The feeling inside PCCW is that better marketing is needed to help change perceptions. The company is currently running an unmemorable television and print ad campaign. That may change with the hiring of image advisers Interbrand. Tokyo-based Briton Brendan McMahon, who is overseeing the strategy review, and American Richard Stein, who is in charge of overall corporate image design, have been commuting from Japan to Hong Kong for nearly six weeks. They have a November deadline for a project that normally takes six months. "Everything is on the table," says Stein. "We're here to develop the voice and image of PCCW there will be symbols, logo types, devices, and a tone and voice in all their communications. We're supposed to make order out of this chaos and leave room for things to happen in the future."

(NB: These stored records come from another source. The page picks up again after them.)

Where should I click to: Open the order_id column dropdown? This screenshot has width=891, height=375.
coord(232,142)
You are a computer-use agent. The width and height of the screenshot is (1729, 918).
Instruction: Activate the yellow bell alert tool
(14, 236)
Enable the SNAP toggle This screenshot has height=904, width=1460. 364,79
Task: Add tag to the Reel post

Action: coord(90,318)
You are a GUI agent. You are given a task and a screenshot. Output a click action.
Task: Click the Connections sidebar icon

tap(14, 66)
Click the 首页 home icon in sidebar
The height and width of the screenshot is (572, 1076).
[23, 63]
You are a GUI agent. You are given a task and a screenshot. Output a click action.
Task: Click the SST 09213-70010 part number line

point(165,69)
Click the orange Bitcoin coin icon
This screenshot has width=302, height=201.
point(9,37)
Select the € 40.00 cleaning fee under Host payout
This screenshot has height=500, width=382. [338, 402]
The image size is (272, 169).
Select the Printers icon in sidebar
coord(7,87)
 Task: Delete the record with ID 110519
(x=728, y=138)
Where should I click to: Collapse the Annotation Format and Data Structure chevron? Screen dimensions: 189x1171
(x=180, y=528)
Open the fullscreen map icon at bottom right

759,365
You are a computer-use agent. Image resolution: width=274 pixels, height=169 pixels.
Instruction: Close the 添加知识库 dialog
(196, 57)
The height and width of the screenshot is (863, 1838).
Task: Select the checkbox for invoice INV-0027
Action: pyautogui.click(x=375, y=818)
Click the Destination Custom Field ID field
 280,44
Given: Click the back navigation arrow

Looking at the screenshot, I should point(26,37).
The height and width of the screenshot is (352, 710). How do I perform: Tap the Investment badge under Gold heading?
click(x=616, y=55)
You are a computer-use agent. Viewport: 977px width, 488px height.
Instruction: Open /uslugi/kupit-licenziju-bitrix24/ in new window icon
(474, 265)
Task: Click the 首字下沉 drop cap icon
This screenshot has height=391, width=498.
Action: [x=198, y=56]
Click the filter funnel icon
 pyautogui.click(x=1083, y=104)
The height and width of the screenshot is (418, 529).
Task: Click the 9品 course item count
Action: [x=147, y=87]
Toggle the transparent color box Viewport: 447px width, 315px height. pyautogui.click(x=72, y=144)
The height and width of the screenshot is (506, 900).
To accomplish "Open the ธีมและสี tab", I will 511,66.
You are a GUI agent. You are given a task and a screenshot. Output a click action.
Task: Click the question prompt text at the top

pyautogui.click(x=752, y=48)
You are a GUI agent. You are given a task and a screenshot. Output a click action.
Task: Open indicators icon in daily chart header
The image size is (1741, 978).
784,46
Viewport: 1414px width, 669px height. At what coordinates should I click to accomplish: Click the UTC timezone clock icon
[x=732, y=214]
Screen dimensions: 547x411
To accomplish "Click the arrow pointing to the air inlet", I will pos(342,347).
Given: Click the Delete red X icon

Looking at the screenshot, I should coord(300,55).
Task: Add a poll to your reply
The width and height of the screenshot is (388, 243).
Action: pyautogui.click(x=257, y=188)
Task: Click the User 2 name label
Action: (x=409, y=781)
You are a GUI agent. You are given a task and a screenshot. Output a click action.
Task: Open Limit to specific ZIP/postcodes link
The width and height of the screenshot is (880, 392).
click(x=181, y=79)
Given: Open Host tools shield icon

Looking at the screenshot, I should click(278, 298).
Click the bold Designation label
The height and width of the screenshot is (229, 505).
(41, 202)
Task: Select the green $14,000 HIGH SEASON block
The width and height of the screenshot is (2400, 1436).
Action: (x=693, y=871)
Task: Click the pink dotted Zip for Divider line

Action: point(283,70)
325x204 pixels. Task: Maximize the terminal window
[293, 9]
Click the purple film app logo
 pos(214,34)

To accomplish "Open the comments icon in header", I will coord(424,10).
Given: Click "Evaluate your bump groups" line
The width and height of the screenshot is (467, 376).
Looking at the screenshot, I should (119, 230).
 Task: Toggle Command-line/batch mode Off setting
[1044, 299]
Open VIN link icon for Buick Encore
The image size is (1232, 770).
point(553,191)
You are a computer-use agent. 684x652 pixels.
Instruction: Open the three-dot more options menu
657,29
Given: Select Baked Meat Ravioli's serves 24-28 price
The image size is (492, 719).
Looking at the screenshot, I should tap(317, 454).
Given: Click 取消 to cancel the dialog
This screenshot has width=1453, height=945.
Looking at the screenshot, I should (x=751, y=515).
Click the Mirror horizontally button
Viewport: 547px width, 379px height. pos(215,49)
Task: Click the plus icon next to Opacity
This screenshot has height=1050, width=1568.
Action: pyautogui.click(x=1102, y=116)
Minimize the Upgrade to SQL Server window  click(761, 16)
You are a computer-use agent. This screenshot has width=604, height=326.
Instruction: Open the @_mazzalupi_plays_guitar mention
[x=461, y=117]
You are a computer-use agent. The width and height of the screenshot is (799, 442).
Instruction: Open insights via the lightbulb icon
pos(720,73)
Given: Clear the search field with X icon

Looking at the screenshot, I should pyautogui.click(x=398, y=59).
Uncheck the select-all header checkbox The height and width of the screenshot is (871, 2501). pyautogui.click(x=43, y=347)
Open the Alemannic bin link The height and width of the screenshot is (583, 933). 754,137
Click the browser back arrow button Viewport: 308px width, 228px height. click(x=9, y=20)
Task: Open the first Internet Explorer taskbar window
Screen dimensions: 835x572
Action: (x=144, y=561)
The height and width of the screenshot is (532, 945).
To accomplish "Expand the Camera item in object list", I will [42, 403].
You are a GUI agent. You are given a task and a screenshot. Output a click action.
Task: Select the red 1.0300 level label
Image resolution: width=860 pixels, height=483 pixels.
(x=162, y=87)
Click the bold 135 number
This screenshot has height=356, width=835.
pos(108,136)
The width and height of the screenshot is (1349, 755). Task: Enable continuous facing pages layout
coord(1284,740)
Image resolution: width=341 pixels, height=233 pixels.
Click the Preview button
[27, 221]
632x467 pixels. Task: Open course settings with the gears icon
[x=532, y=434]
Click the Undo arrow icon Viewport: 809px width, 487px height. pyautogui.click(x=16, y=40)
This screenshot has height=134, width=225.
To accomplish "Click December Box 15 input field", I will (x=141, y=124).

Still, no amount of spin is likely to change the minds of persistent critic David Webb, whose Webb-site.com service promotes corporate governance and transparency. "The market is finally reverting to rational analysis," he says. Webb places PCCW's fair value at HK$6 a share, mainly because of the 75% residential component of the Cyberport project. "Although the value of PCCW's Internet holdings has fallen further, the outlook for the residential market has improved slightly," he wrote recently. Former HKT majority owner Cable & Wireless reportedly sold 5% of PCCW it ended up with 20% of the company after the merger for less than HK$10. It has said it plans to sell half of its holdings in the near future, a prospect that continues to weigh down PCCW's stock.
Li is not saying how much he thinks PCCW is worth, but he questions the low valuations. "I have a hard time understanding that the hopes were so high at the time [PCCW launched its acquisition bid for HKT] and now they're so low. That's a bit ridiculous, isn't it?" Perhaps he can take comfort in the words of one of his advisers. At 68, former Hong Kong government official Augustine Chui Kam looks out of place in PCCW's college-dorm atmosphere. "I would be understating the future if I said there would be no problems ahead for us," says the company's self-styled "old-economy conscience," who is a friend of Li Ka-shing. "But let's not mince words. This merger takes guts." Now Li Junior needs to prove that he also has the maturity and vision to build a company.